The Romans drove the Germans back, away from the city wall and toward the center of town. Nicole waited till they were some distance down the street, too far to grab her if she moved fast enough. She scuttled around the corner and dived through the door of the tavern.
“Hello, Mother!” a voice called, startling her near out of her skin. It was, of course, Lucius, safe, sound, and smiling, watching the fighting through the window as if it had been a TV screen. He’d probably been doing it, the little wretch, since about thirty seconds after Nicole went outside to look for him. If he’d come in half a minute earlier…

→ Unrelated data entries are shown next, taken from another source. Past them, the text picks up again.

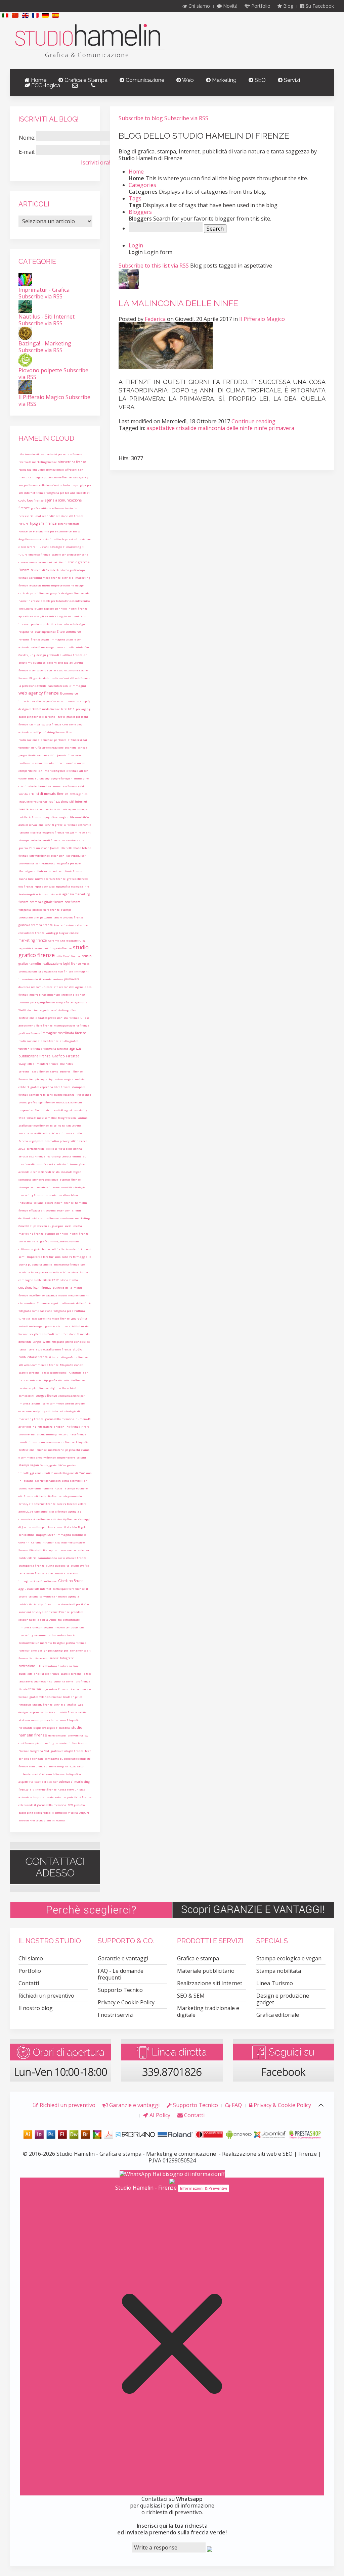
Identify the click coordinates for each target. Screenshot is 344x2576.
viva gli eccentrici (46, 616)
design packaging (50, 1650)
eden (88, 593)
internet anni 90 (60, 1187)
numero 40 (83, 1419)
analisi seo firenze (46, 1673)
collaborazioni (49, 485)
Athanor (48, 1542)
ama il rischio (67, 1527)
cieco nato (62, 624)
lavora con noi (39, 809)
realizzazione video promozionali (41, 469)
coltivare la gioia (29, 1249)
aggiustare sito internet (34, 1588)
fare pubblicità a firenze (50, 1511)
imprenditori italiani (71, 1457)
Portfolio (260, 6)
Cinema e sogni (47, 1303)
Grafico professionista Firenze (58, 1017)
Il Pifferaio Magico (262, 319)
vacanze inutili (56, 1295)
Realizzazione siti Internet (209, 1983)
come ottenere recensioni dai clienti (42, 562)
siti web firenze (39, 855)
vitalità (73, 1812)
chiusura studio (70, 1133)
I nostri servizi (115, 2014)
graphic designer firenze (67, 593)
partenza (60, 740)
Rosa (69, 732)
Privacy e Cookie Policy (126, 2002)
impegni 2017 (45, 1534)
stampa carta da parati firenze (39, 840)
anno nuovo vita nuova (70, 763)
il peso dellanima (51, 979)
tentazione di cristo (46, 1172)
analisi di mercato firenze (48, 793)
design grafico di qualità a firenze (59, 655)
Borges (37, 1341)
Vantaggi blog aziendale (62, 933)
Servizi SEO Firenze (31, 1156)
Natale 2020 (26, 1689)
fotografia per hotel (69, 863)
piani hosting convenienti (53, 1743)
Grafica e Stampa (85, 80)
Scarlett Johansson (48, 1480)
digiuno (55, 1388)
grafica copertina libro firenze (50, 1087)
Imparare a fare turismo (43, 1256)
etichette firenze (39, 554)
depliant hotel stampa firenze (38, 1218)
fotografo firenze (53, 832)
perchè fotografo (68, 523)
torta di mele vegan (63, 809)
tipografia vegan (62, 778)
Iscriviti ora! (95, 162)
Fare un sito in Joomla (44, 848)
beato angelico (72, 1697)
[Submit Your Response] (209, 2548)
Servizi (291, 80)
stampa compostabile (33, 1187)
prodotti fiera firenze (45, 909)
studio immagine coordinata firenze (61, 1434)
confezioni (61, 1164)
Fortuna (24, 639)
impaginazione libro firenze (37, 1581)
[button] (5, 15)
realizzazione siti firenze (35, 740)
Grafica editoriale (277, 2014)
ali (85, 655)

Spilled milk. Nicole thought. She slammed and barred the door. “When Julia comes back, let her in,” she said. “Otherwise, leave the door barred. Don’t you go outside again. Do you hear me?”
Maybe he did, maybe he didn’t. But her black scowl made up for any deficiencies in his verbal comprehension. He gulped and nodded. He actually, for a moment, looked obedient.
That didn’t last long, to be sure. “Why is the back of your tunic all dirty?” he asked as Nicole gritted her teeth to tackle the stairs. She didn’t answer. He didn’t pursue it, either, to her relief.
She made it to her room after what seemed an age. As soon as she was inside, with the door bolted behind her, she ripped off her drawers and hurled them away. She wet a rag in the terra sigillata pitcher, soaked it till it ran with water. Then she scrubbed and scrubbed and scrubbed at her thigh and between her legs. Evidence for forensics didn’t matter, not here. No matter how many times she washed herself, she didn’t feel clean. She doubted she’d ever feel clean again.